**Supplied material:**
==================================================

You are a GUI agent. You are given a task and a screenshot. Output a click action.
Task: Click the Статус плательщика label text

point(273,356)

==================================================

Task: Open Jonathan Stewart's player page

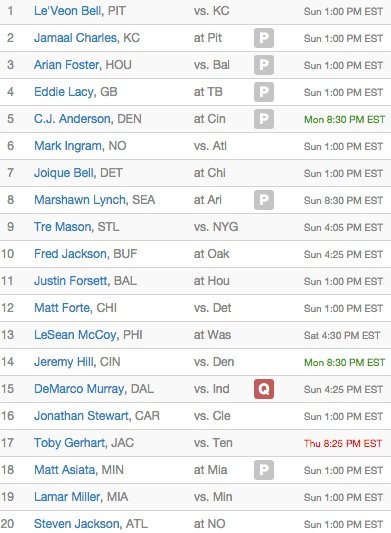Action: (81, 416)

==================================================

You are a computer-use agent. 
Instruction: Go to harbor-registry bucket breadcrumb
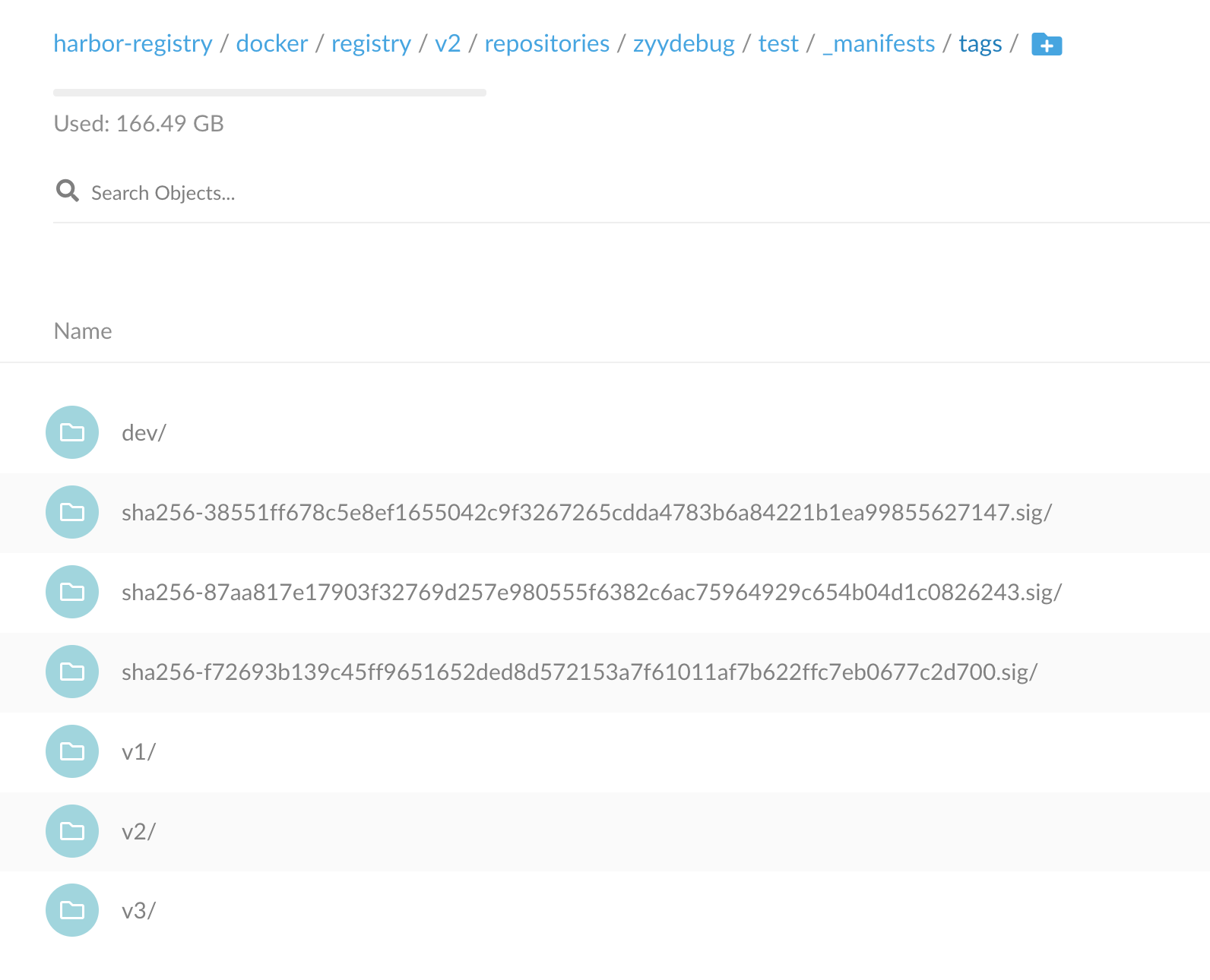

==================================================

**Directive:**
Rewrite the listing from the line with "You are a GUI" through the line with "point(273,356)", renaming "click action" to "tap action" and keeping every other word the same.

**Exercise output:**
You are a GUI agent. You are given a task and a screenshot. Output a tap action.
Task: Click the Статус плательщика label text

point(273,356)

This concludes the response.